I'm trying to benchmark some TF2 keras code - specifically, comparing JIT compiled performance to non-JITed. tf.test.Benchmark gives reasonable looking results without JIT - roughly consistent memory usage compared to nvidia-smi output, and time very close to model.fit - but the JITed version reports tiny memory usage (<1Mb, vs 2.2Gb without JIT), and times which are consistently ~30% less than the time taken during model.fit.

Code provided below. I have 3 main questions:

  1. How do I get an accurate idea of memory usage of JIT models?
  2. What is the source of the speed discrepancy between benchmarked call and model.fit with JIT models?
  3. What's the TF 2 way of doing this? I'm using sessions and tf.compat.v1.data.make_one_shot_iterator, but surely there's a way using @tf.function or something? Are there non-TF tools that can do this better?
from absl import logging
import tensorflow as tf
import tensorflow_datasets as tfds

ALLOW_GROWTH = False  # switch to this to use nvidia-smi
JIT = True

TFDS_NAME = 'mnist'
SHAPE = (28, 28, 1)
BATCH_SIZE = 64
NUM_CLASSES = 10
NUM_LAYERS = 20
UNITS = 4096
TRY_GCS = False  # switch this if running on colab
TRAIN_STEPS = 200
BURN_ITERS = 200
MIN_ITERS = 200


def model_fn(inp):
    layers = tf.keras.layers
    x = layers.Flatten()(inp)
    for _ in range(NUM_LAYERS):
        x = layers.Dense(UNITS)(x)
        x = layers.BatchNormalization()(x)
        x = layers.Activation('relu')(x)
    logits = layers.Dense(NUM_CLASSES)(x)
    model = tf.keras.Model(inp, logits)
    model.compile(
        optimizer=tf.keras.optimizers.SGD(),
        loss=tf.keras.losses.SparseCategoricalCrossentropy(from_logits=True))
    return model


def get_dataset():
    return tfds.load(
        TFDS_NAME,
        split='train',
        as_supervised=True,
        in_memory=True,
        try_gcs=TRY_GCS).repeat().shuffle(1024).map(
            lambda image, label: (tf.cast(image, tf.float32) / 255, label),
            tf.data.experimental.AUTOTUNE).batch(BATCH_SIZE).prefetch(
                tf.data.experimental.AUTOTUNE)

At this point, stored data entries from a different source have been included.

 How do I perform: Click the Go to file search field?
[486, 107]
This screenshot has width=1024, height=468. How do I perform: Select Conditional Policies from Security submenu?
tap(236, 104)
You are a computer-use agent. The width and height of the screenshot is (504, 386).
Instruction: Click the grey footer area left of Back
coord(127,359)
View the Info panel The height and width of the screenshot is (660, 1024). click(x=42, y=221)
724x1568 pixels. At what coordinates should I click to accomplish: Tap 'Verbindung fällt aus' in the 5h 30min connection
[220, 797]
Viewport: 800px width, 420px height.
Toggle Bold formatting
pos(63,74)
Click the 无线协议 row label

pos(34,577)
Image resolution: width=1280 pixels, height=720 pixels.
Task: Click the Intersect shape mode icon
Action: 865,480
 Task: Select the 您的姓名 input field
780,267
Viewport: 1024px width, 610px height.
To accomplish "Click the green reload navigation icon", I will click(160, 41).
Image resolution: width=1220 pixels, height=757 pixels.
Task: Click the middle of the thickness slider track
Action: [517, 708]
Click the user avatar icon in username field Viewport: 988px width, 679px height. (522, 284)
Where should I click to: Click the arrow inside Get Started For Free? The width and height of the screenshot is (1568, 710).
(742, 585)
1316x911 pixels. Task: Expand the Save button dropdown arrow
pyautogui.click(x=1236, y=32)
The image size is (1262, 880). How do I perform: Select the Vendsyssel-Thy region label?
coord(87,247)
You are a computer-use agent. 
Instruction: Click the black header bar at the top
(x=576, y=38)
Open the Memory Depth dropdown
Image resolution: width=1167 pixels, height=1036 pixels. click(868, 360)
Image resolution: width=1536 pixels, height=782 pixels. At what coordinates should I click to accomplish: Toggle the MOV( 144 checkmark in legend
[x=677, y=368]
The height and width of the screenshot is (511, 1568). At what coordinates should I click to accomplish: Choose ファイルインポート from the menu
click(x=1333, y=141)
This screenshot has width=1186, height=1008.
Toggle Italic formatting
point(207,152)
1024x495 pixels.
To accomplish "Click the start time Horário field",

def fit(epochs=2, steps_per_epoch=TRAIN_STEPS):
    dataset = get_dataset()
    model = model_fn(tf.keras.Input(shape=SHAPE, dtype=tf.float32))
    model.fit(dataset, steps_per_epoch=steps_per_epoch, epochs=epochs)


def benchmark(burn_iters=BURN_ITERS, min_iters=MIN_ITERS):
    with tf.Graph().as_default():
        dataset = get_dataset()
        image, labels = tf.compat.v1.data.make_one_shot_iterator(
            dataset).get_next()
        model = model_fn(tf.keras.Input(tensor=image))
        logits, = model.outputs
        optimizer = model.optimizer
        weights = model.weights
        loss = model.loss(labels, logits)
        grads = optimizer.get_gradients(loss, weights)
        grads_and_vars = tuple(
            (g, v) for g, v in zip(grads, weights) if g is not None)
        op = optimizer.apply_gradients(grads_and_vars)
        op = tf.group((op,) + tuple(model.updates))  # <---

        bm = tf.test.Benchmark()
        with tf.compat.v1.Session() as sess:
            logging.info('Initializing variables...')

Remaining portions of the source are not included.